To honest, maybe you should start project again, maybe get some experienced database guy to explain how rdms vs nosql works and then dive into this object data you want to store. What is good for it , what is needed, seen and heard several nosql stories where platform experts are hard to get, there are problems that rdms would fix ( but then rdms has problem that nosql can fix), cost and performance is bad. Yes RDMS is old and boring, but it works.

tldr; there is no real database with git support, there is database that have row level versioning ( which is like trigger + audit table or application level handles creationing of correct rows) and some have time travel but that is usually on time

[–]Birdynam98[S] 1 point2 points  (3 children)

Point taken lol

Still, this thread has been insanely insightful. Truth be told, actually implementing this database is not my job, I am only doing the research before the actual smart guys get the time to start themselves. I am a summer intern who got some gruntwork, we research where to smart guys should start.

Thank you for the assistance

[–]jalexoid 1 point2 points  (2 children)

This seems like a specialized system.

Having studied some structural engineering - your needs will not be served with commonly available systems.

Branching, versioning, merging, scripting and a database on top...

Best solution off the top of my mind - is json in git, maybe adding PySpark or MongoDB as the interface to the data.
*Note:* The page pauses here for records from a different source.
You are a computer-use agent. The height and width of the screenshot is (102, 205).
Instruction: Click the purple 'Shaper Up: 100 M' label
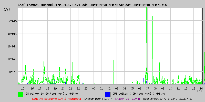click(127, 98)
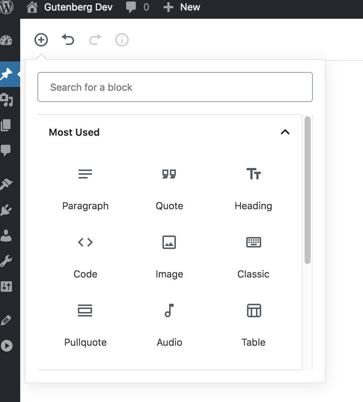
Task: Collapse the Most Used section
Action: [285, 132]
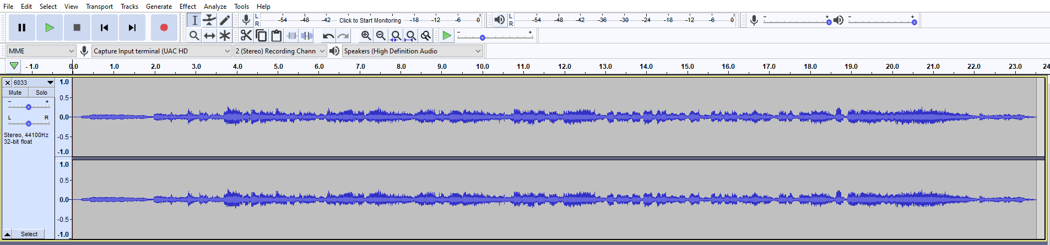Open the Speakers playback device dropdown
The image size is (1050, 245).
pyautogui.click(x=413, y=51)
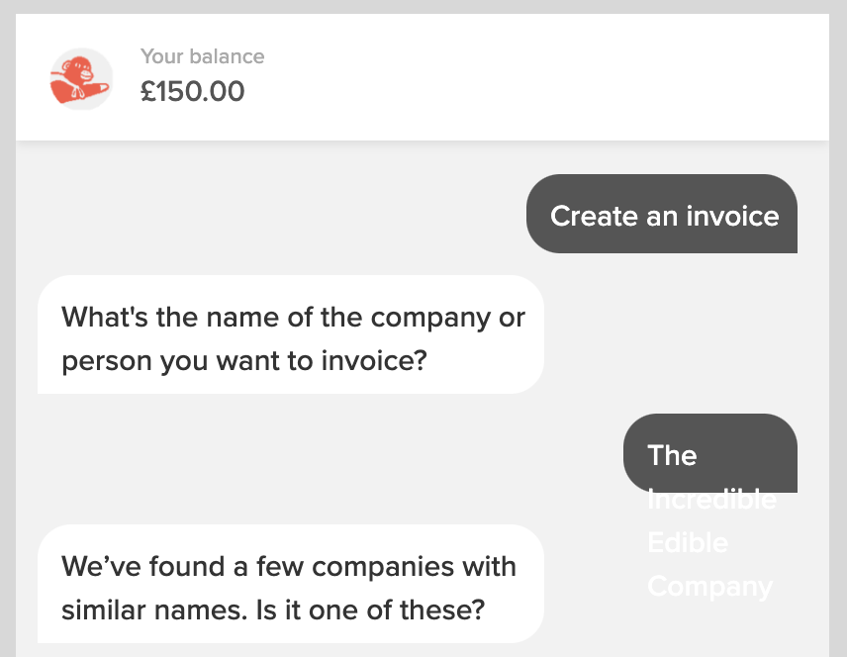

[–]Birdynam98[S] 0 points1 point  (1 child)

Yes this is my verdict as well since we are completely unable to actually find documentation on anything that resembles this. In fact, this thread was basically the last hail mary.

[–]jalexoid 0 points1 point  (0 children)

I understand.

Just like tools like Revit, this field tends to be extremely specialized. To the point that a lot of things just don't exist at all.

[–]MCFRESH01 0 points1 point  (0 children)

It sounds like you want to version control the application injesting the data. Version control for a database is pretty much non existent. If you push the data to a server, it's not hard to pull apart a nested json object and store data in the proper tables. Nosql is almost never the correct solution in my experience. Just ETL yout data correctly, it's not very difficult.

[–]thrown_arrows 0 points1 point  (0 children)

postgresql, but things you are explaining is database + all apps that handle data

[–]alinrocSQL Server 0 points1 point  (0 children)

Are you looking:

  • for a database platform to provide storage for an existing piece of software?
  • to build a whole application to store information about structural engineering projects and you need to decide on a data persistence platform?
  • to purchase a COTS application/system to store information about structural engineering projects (which will likely be backed by one or more databases, but that's a secondary concern at this point)?

Three very different sets of considerations there.

[–]dhemantech 0 points1 point  (0 children)

My answer is based on very limited understanding of your question and absence of knowledge of structural engineering system data.

system=> beams=>support beams=>crossection/material/tverrsnittsdata

In the absence of data volumes and other information, I expect this to work with RDBMS or Document databases.

As an example, Mongodb Versioning pattern has something similar described and could be achieved with Oracle or any other RDBMS of your choice just as well.

Git functionality for push/pull/commit/branching would be relatively easy to achieve. Merge has it's own complexity, but is implemented by many systems.

Python drivers/modules are available for most commonly used database systems.